Work to be completed: According to the page on dependency confusion, which version does pip prioritize by default when it finds the same package on a private index and on public PyPI?

Source text:
Skip to main content

Dependency Confusion: How Hackers Infiltrate Internal Tools

The "Higher Version" Trick

In 2021, security researcher Alex Birsan hacked Apple, Microsoft, and Tesla using a simple trick called Dependency Confusion.

The concept is simple:

  1. A company uses an internal, private Python package named company-utils. It is hosted on a private PyPI mirror.
  2. An attacker registers a package named company-utils on the public PyPI repository.
  3. The attacker gives the public package a ridiculously high version number (e.g., 99.9.9).

Why pip Chooses the Malware

When a developer (or a CI/CD pipeline) runs pip install company-utils, pip looks at both the private index and the public PyPI.

By default, pip prioritizes the highest version number.

It sees v1.2 on the private server and v99.9 on public PyPI. It assumes v99.9 is the latest update and installs the attacker's package. The malicious code executes, steals environment variables, and sends them to the attacker.

The Risk to AI Pipelines

AI teams often build internal libraries for data processing (internal-data-loader) or model serving (company-llm-client). These are prime targets. If an attacker can guess the name of your internal library (often leaked in public GitHub issues or JavaScript bundles), they can hijack your pipeline.

Defense Strategies

  1. Scope your packages: In some ecosystems (like NPM), you can use @company/package. Python is slowly moving this way, but it's not universal.
  2. Use --index-url correctly: Ensure your pip.conf is configured to only check your private mirror for internal packages.
  3. Lock your dependencies: Always use poetry.lock or pipfile.lock with hash checking.

Auditing with Veritensor

Veritensor helps mitigate this by scanning your dependency files. While it cannot know your private architecture, it flags packages that have:

  • Suspiciously high version numbers.
  • Names that conflict with known public packages but come from unknown sources.
  • Unpinned versions (e.g., package>=1.0), which are susceptible to this attack.

Securing the supply chain means verifying not just what you install, but where it comes from.

Entries shown:
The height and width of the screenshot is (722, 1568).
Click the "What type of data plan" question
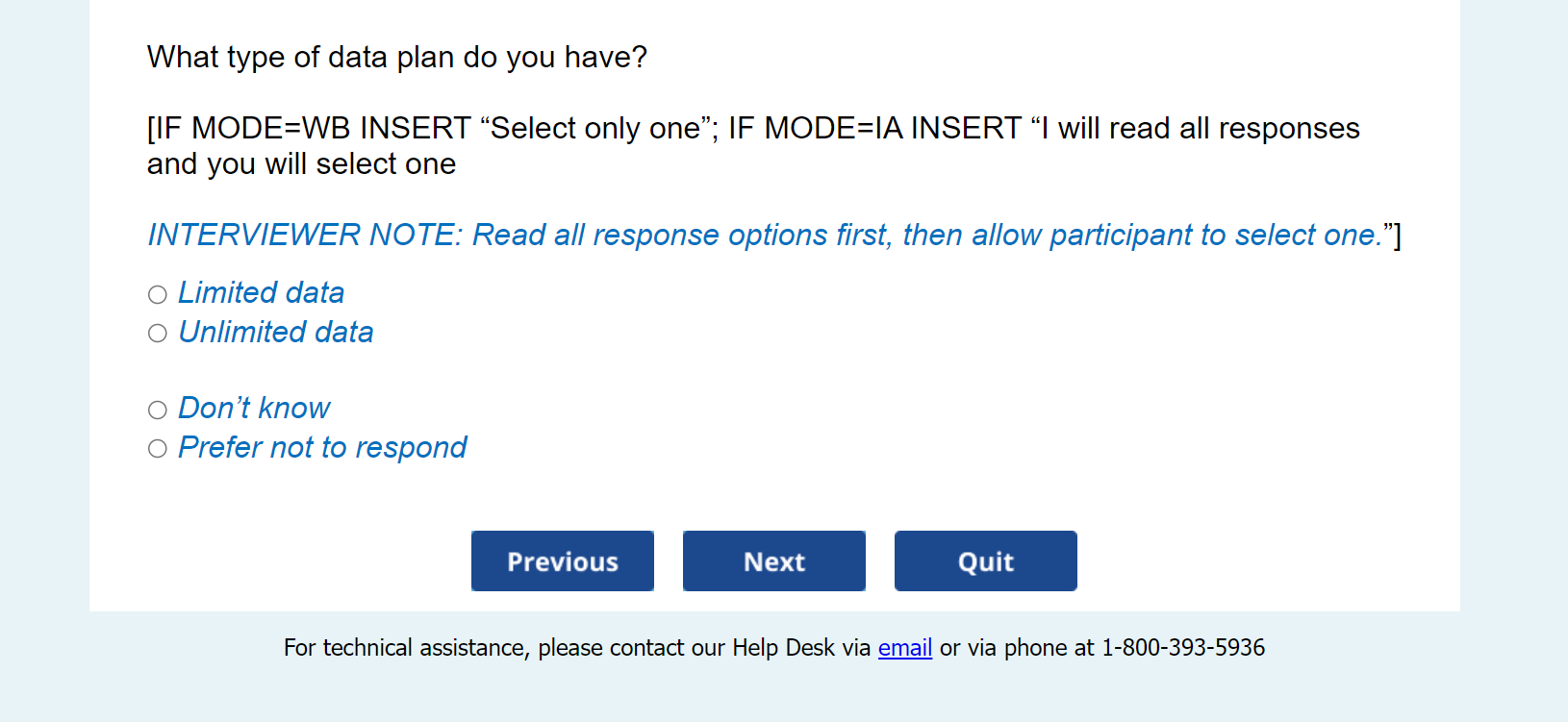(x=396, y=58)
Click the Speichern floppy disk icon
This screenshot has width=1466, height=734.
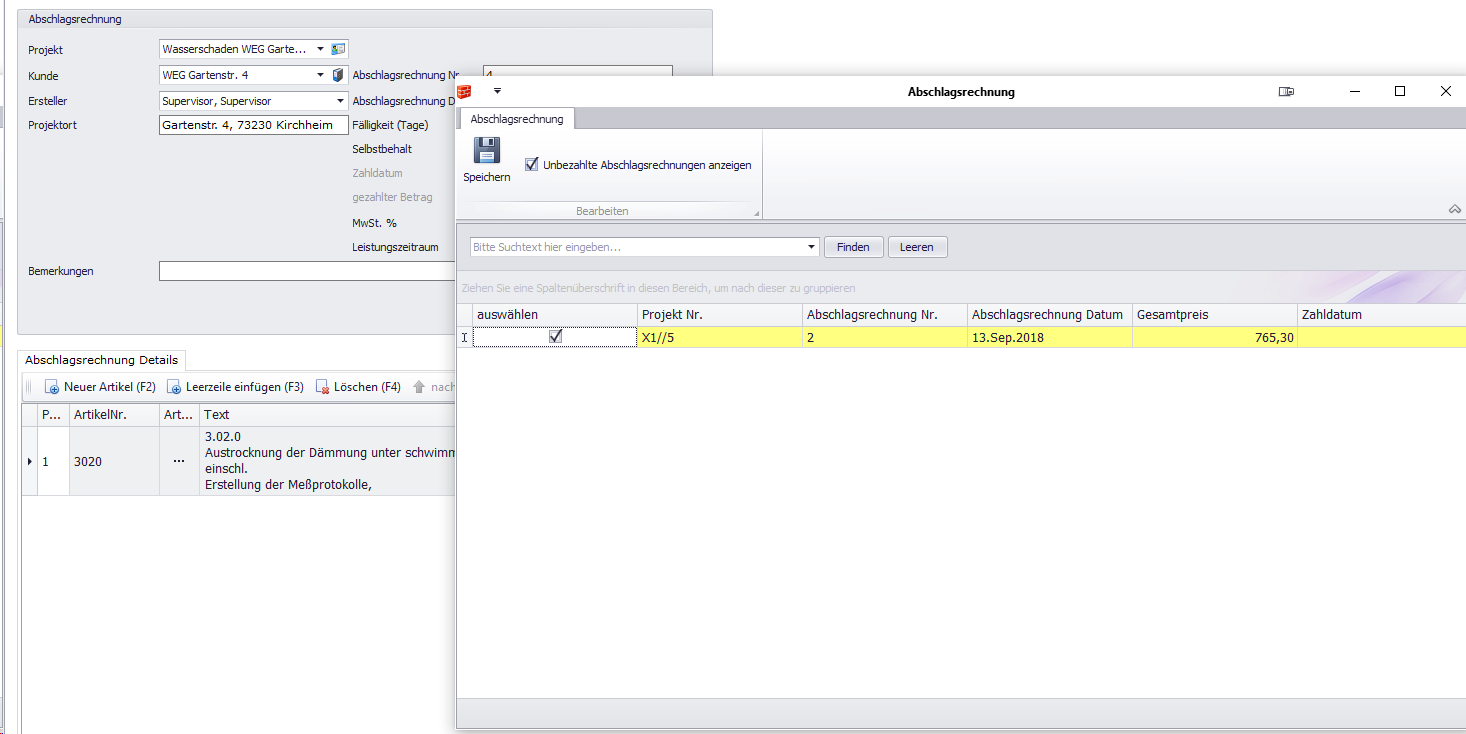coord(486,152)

* * *

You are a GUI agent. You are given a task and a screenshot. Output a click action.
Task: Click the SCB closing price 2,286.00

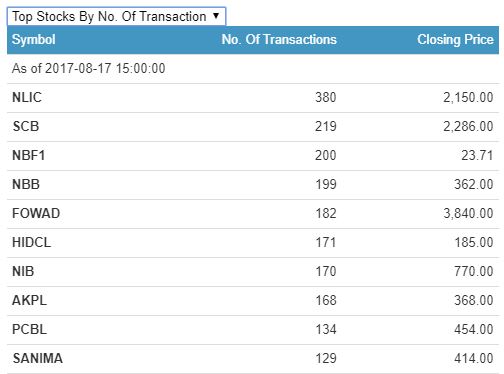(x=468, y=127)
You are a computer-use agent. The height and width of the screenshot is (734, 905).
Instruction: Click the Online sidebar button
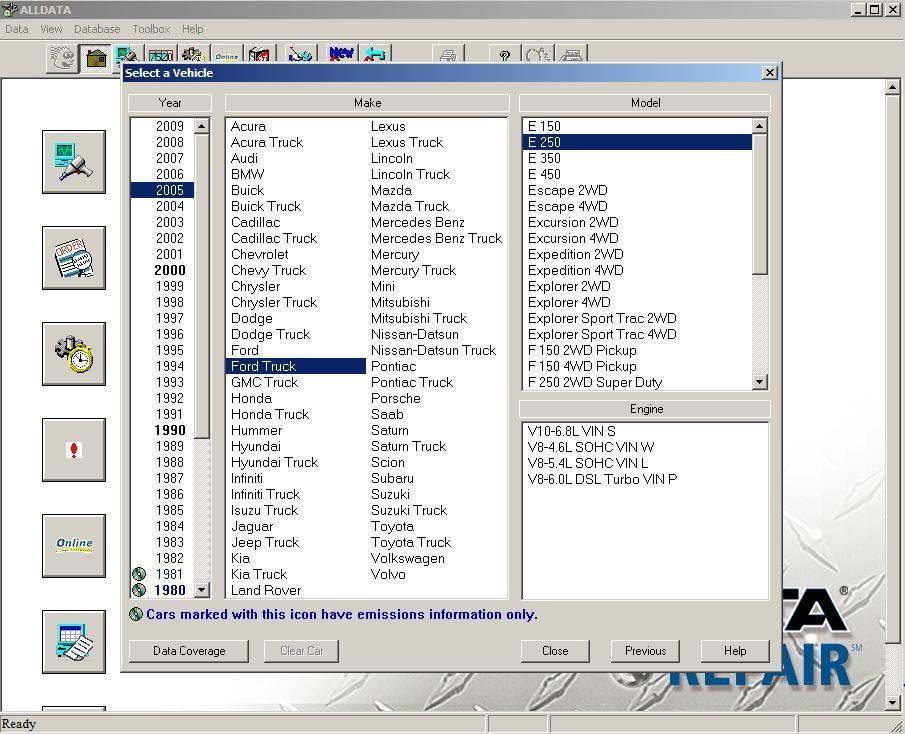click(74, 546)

...

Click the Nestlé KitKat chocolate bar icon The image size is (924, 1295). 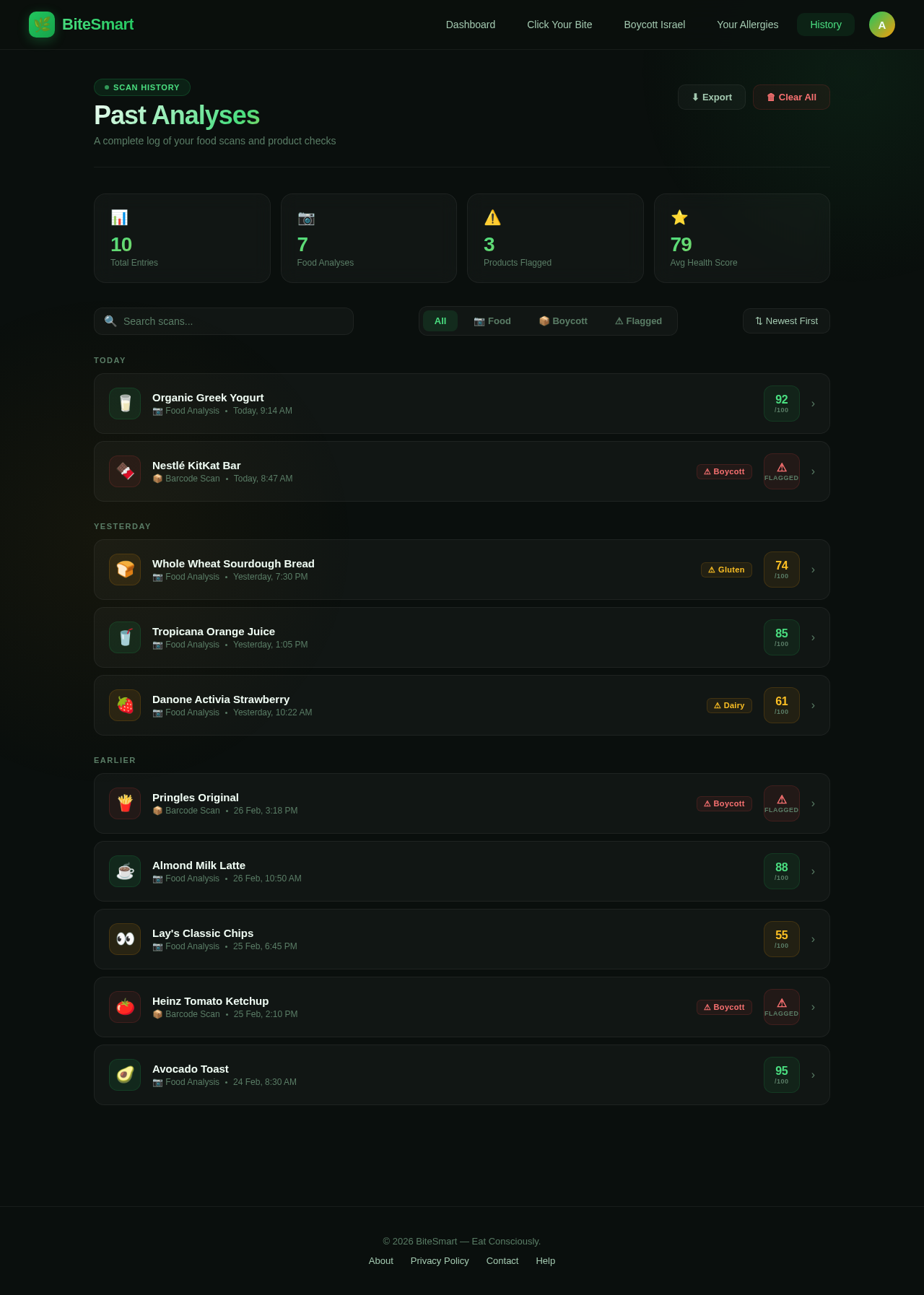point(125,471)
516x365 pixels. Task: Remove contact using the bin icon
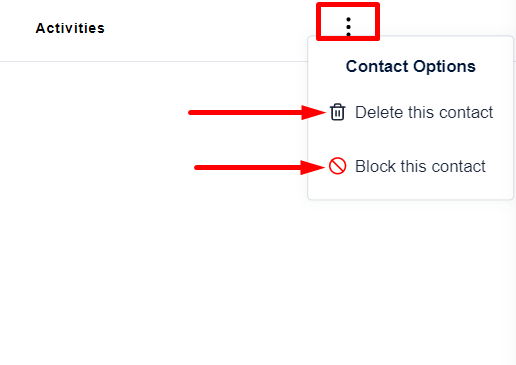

The answer: The highest version number.